What to produce:
Your copy should hold every record verbatim and none of the pictures.

Extracted information:
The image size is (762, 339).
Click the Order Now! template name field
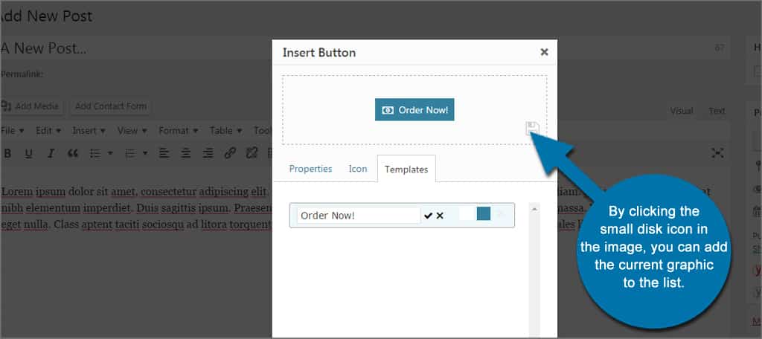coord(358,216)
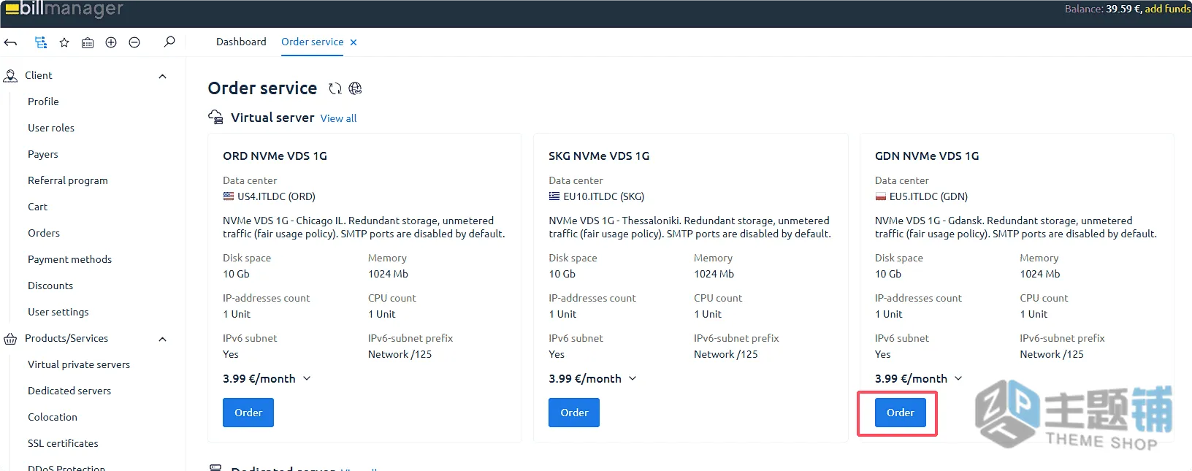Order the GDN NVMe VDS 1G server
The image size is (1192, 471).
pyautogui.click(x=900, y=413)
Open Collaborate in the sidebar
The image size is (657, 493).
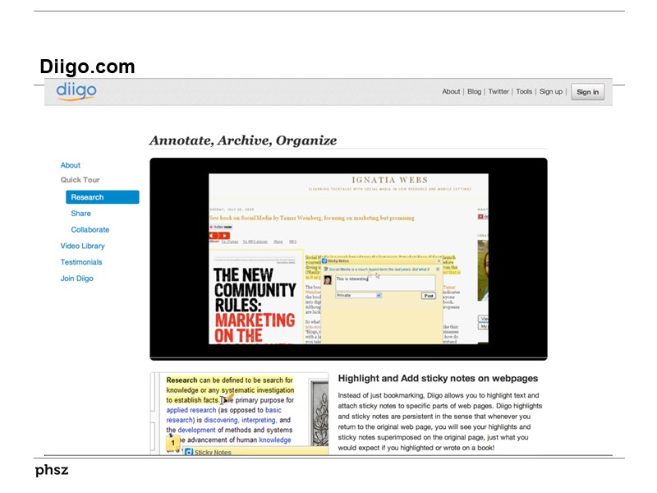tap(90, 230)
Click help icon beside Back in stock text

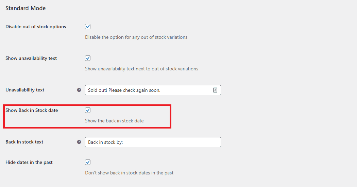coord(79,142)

Answer box:
The image size is (762, 339).
Click the Order Now! template name field
coord(358,216)
Order the GDN NVMe VDS 1G server
The image size is (1192, 471).
pyautogui.click(x=900, y=413)
Open Collaborate in the sidebar
The image size is (657, 493).
tap(90, 230)
Click help icon beside Back in stock text

coord(79,142)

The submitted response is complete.